Don't get me wrong. I do think Canada needs more truly affordable rental housing in particular that meets actual need, and, yes, some of this will have to be newly built. However, it's wrong to think that Canada can build its way out of this crisis without stronger tenant protections, the harnessing of existing resources, addressing short-term rentals, and a radical change in the relationship between governments and housing providers.
Evidence shows that the rental housing market has been distorted by institutional and other investors using their outsized resources to leverage profits from housing. Because of that, households are being squeezed and priced out.

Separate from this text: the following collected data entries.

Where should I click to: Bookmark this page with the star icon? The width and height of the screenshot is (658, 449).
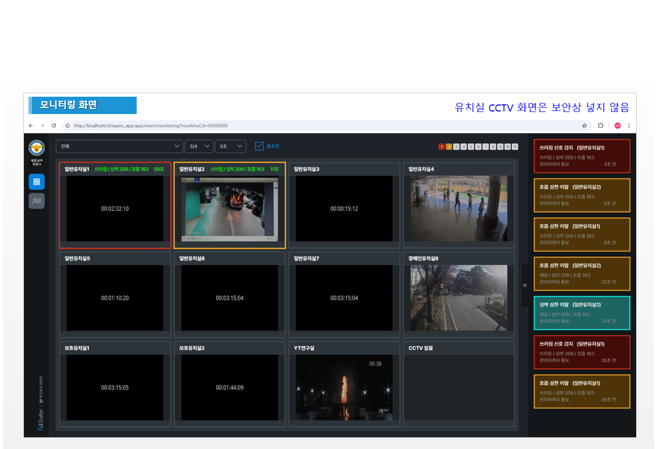pyautogui.click(x=585, y=126)
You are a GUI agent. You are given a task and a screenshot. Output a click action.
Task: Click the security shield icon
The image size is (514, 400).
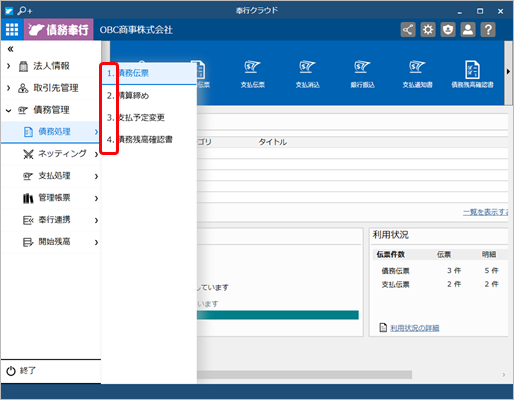coord(448,30)
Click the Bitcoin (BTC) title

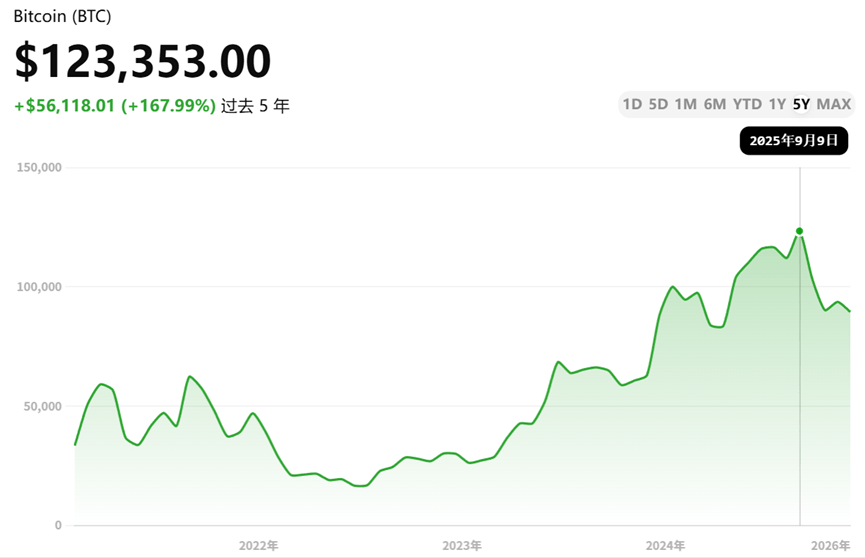[x=63, y=16]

StatsCan recently reported that more than 50% of the total value of purpose-built rentals was held by institutional investors and for-profit businesses like REITs. We know that purpose-built rentals that are owned by institutional investors are based in a business model that seeks the highest possible valuation of a property. To support that valuation is a mathematical equation that requires that rents and fees be raised, whether existing tenants can afford it or not. Profit-seeking of this nature means weak tenant protections like vacancy decontrol and above-guideline rent increases are exploited. It means rental housing is being demolished at alarming rates and replaced with more expensive buildings.
In 2022 more rental units were built than in the previous three decades, yet rents continue to increase in pretty much every jurisdiction across Canada. This suggests that while what's being built may satisfy investor and business interests, it is not meeting the needs of tenants.

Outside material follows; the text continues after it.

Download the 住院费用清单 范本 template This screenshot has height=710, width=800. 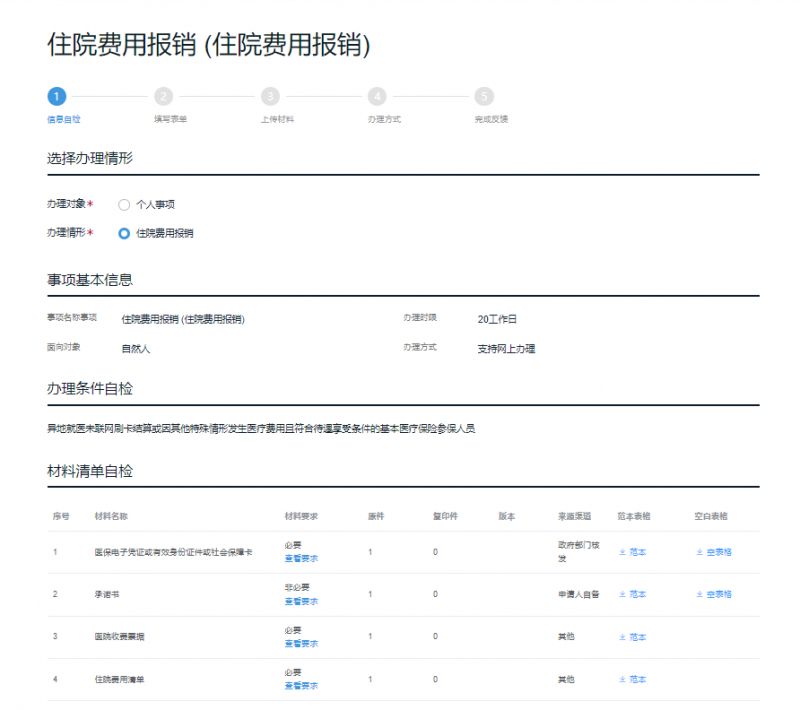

In these supply-side debates, I find myself wondering whether there is a magic number of newbuilds that will result in rent decreases to levels that households on low income can afford. How long will this take, and what should low-income tenants do while they're waiting for this very uncertain future?
I propose that a supply-side response needs to be situated within legislative and policy conditions that will produce the right kind of outcome, an outcome that ensures that those in housing need can access any of the new units, that rents are set at levels people can actually afford, that newbuilds don't displace existing tenants through demovictions, and that housing be used for its primary purpose: as a home.
This can be achieved only through new economic thinking that recognizes that governments have a lot to do with how markets operate. There's a real need for governments to step in and shape economies. Rather than being led, governments need to lead the private sector and develop coresponsibility for solving the crisis. They need to ensure that, where public money is spent, it produces real public value. For example, when you give a GST rebate to builders, conditions are attached to require that they build housing that is affordable to those most in need.
I'll close with this question: What if I am correct that just building more rentals doesn't result in the trickle-down you're expecting? Wouldn't it be better to put in place the legislative and policy conditions to make sure that it does?
Thank you.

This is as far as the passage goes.